* The task: For the records below, copy exactly the span that begins at the line containing "Image resolution: width=479" and stops after the line containing "the Fill with", minus any pictures.

* Data for this exercise:
* * *

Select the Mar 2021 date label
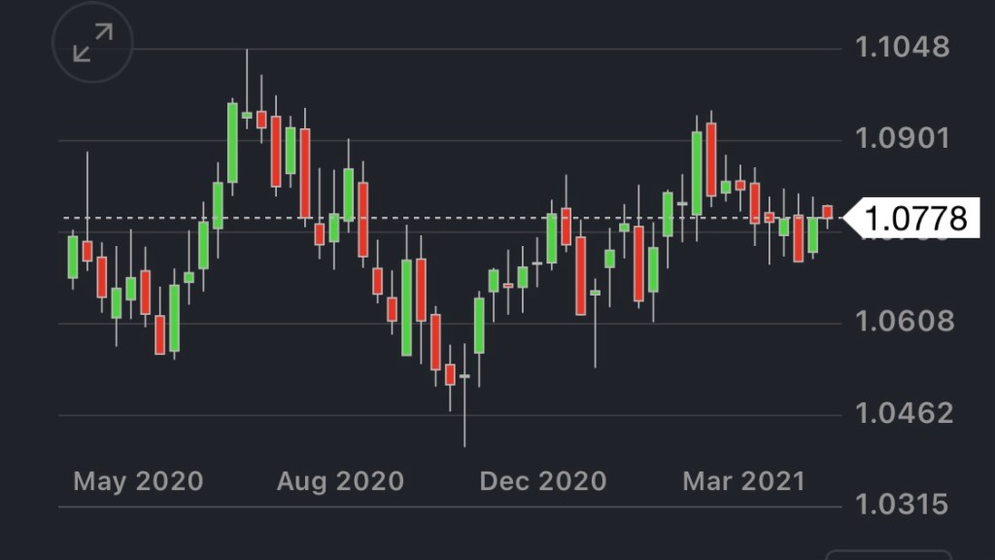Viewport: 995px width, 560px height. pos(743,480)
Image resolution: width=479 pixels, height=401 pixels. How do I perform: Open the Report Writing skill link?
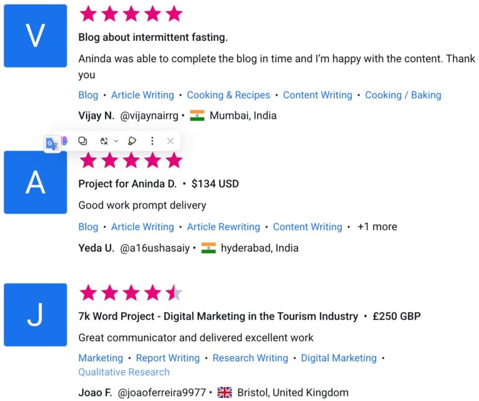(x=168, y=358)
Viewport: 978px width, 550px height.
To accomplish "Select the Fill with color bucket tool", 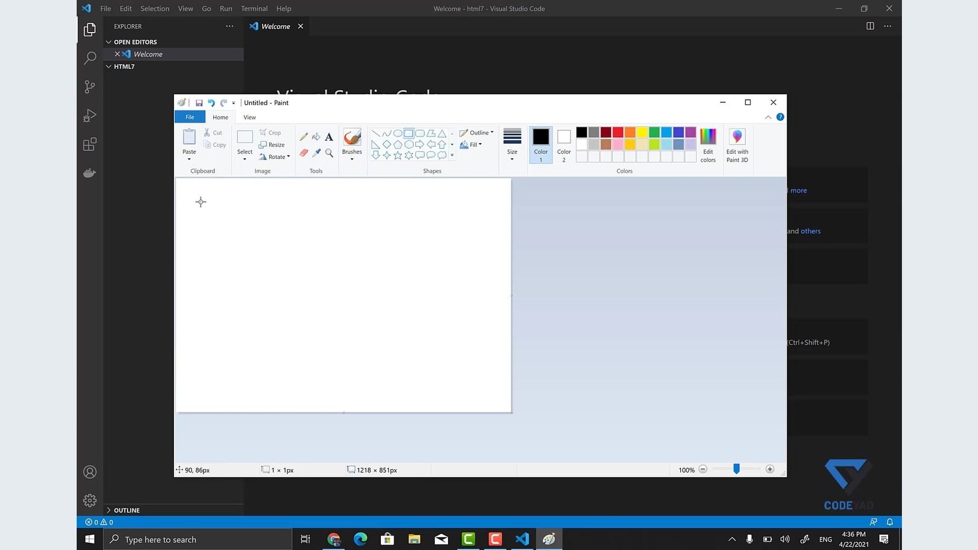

* * *

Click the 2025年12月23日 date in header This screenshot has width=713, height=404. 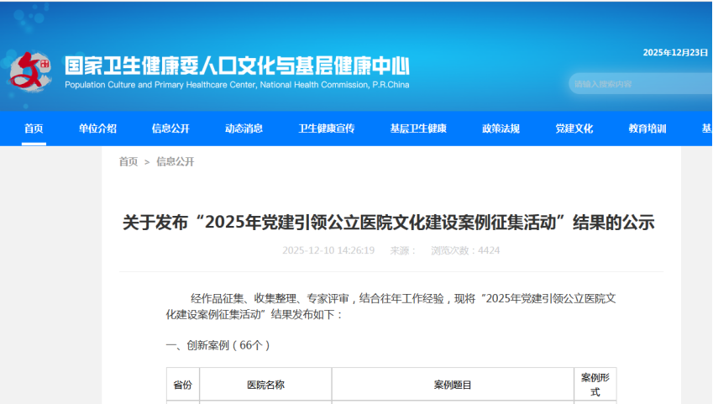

* * *

* Your response:
Image resolution: width=479 pixels, height=401 pixels. How do I perform: Open the Report Writing skill link?
(x=168, y=358)
Viewport: 978px width, 550px height.
To accomplish "Select the Fill with color bucket tool", 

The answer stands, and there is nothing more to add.